ドル安傾向は長期的なテーマであり、これが金相場を支えるとの見方は変わらない。ただし、短期的には1,350ドルを超えるかが極めて重要であり、これを超えられないようだと上値の重さが意識されざるを得ないだろう。ただし、米国債の利回りの上昇が一服しており、金買いには安心感があると考えられる。

株式や債券との連動性が高まっており、リスクオフにあった場合には、むしろ金も同時に売られる可能性がある点には要注意である。

非鉄相場は急伸。ファンドの資金が流入したのか、アルミ・銅・ニッケルが急騰している。逆に亜鉛は伸び悩んでいる。FRBの金融政策に対する安心感も買いを誘っている面があろう。

アルミは急伸し、1,630ドルまで値を戻した。強烈な上げだが、違和感もある。持続的なものかを見極めることにしたい。銅も急伸し、重くなっていた4,800ドルを超えた。

一段高になったが、買われすぎになっている。300日線の4,840ドルを少し上回った状況だが、この動きが持続するかを見極めたい。ニッケルも急伸した。1万655ドルまで上昇し、1万400ドルの上値を超えた。目先は8月10日の高値1万1,030ドルを超えるかを見極めることになるが、ここまで上昇するイメージは持ちづらい。
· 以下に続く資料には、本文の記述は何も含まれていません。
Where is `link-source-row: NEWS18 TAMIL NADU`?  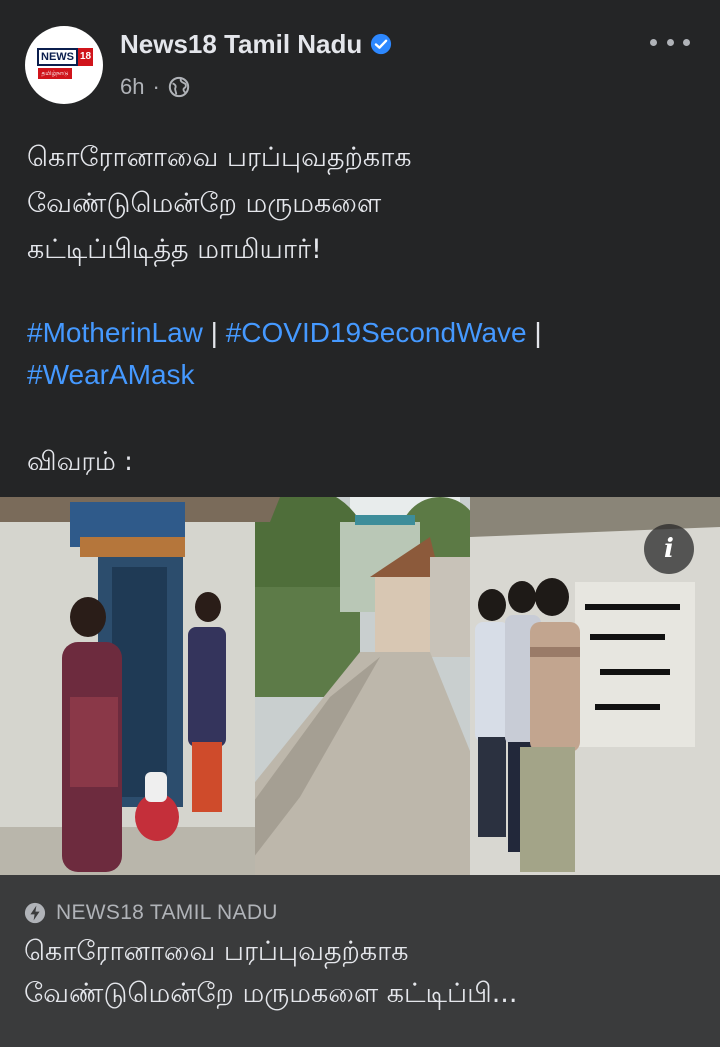 link-source-row: NEWS18 TAMIL NADU is located at coordinates (151, 913).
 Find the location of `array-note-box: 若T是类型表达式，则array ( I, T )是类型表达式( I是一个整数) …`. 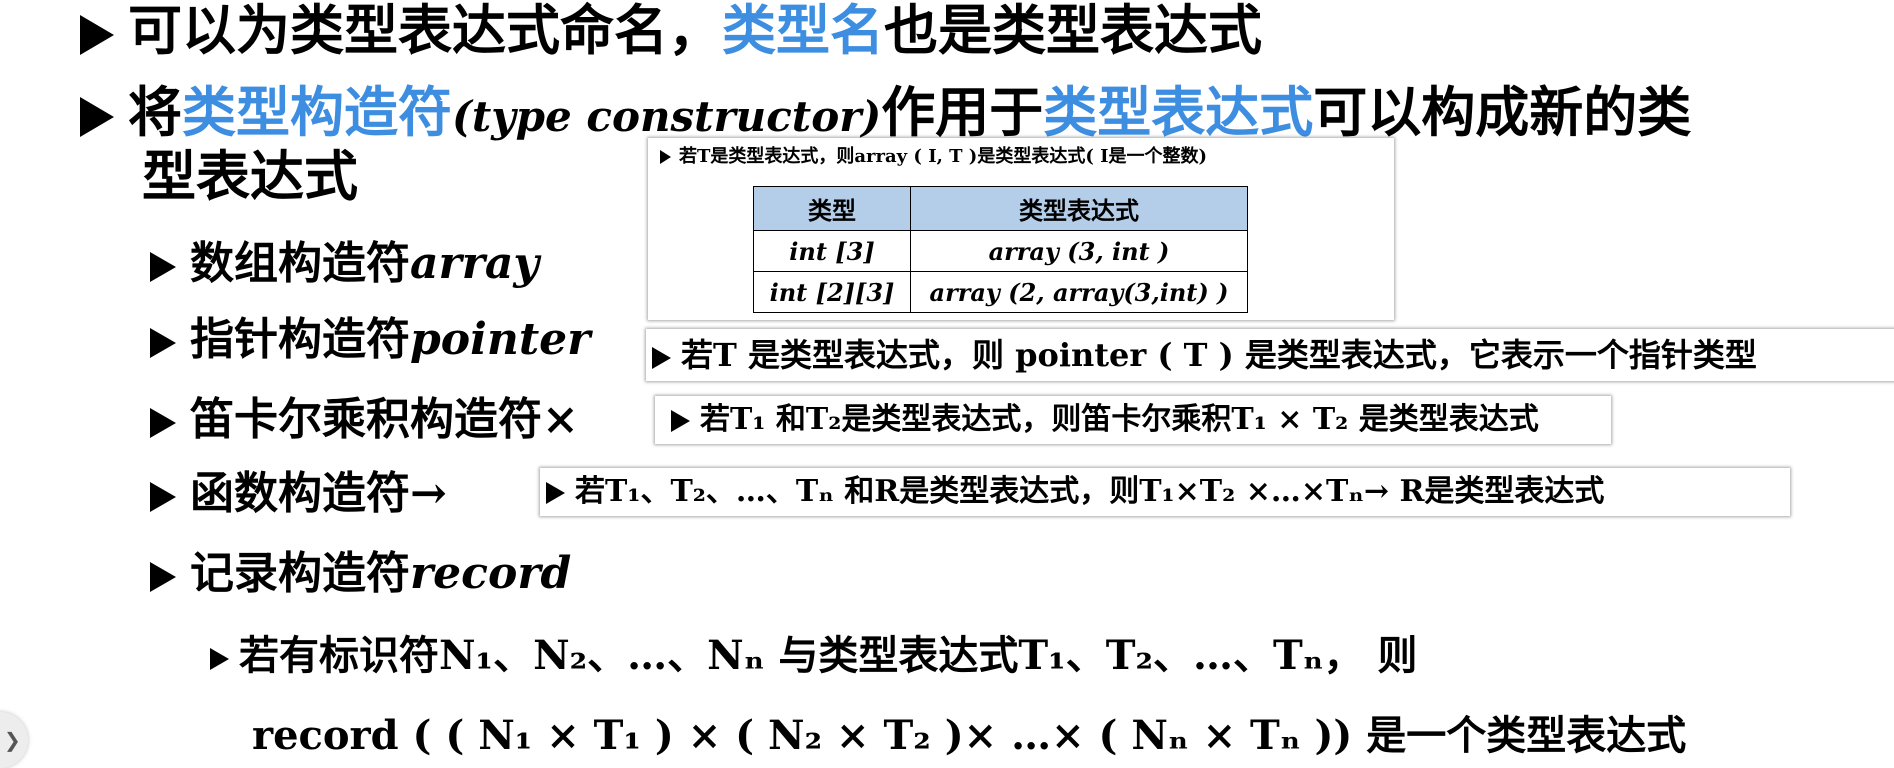

array-note-box: 若T是类型表达式，则array ( I, T )是类型表达式( I是一个整数) … is located at coordinates (1021, 229).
一方、亜鉛は伸び悩んだ。直近高値をわずかに上回る場面もあったが、超えられずに25日線の2,290ドルを下回って引けている。上昇基調は維持されているものの、持続するかを見極めたい。2,205ドルを下回ると下げ基調に転じるだろう。

原油は4日続伸。米国内の原油在庫の大幅減少やドル安を背景に買いが膨らんだ。前日発表の米エネルギー情報局(EIA)による石油在庫統計では、最新週の原油在庫が620万バレル減と市場予想の340万バレル増に反して大幅減となった。

原油在庫の減少は3週連続となり、米国内の石油需給の引き締まり観測が広がったことが買いにつながっている模様。またガソリン在庫が予想以上の減少となったことも支援材料とみられる。

市場の関心は、26日からアルジェリアで開催される産油国会合に向かっている。OPECが専門家会合を開催した結果、前向きな合意が得られなかったとの報道もあり、市場は神経質になりやすいだろう。市場では、「OPECには約束を守る歴史がない」との指摘もあり、期待感はあまりない。

またサウジアラビアとロシアの産油量が既に過去最高水準にあり、リビアとナイジェリアは滞っていた輸出を再開する見通しであることも、原油相場の上値を抑えるとの見方につながっていると見られる。

イラクのアラムOPEC理事は、「市場支援を目的とした増産凍結の合意に向けて、現在の石油市況はOPECと他の産油国にとってより好ましい状況」との見方を示しているが、会合での増産凍結合意の可能性は低いとの見方が一般的である。いずれにしても、まずは会合の結果を待つしかないだろう。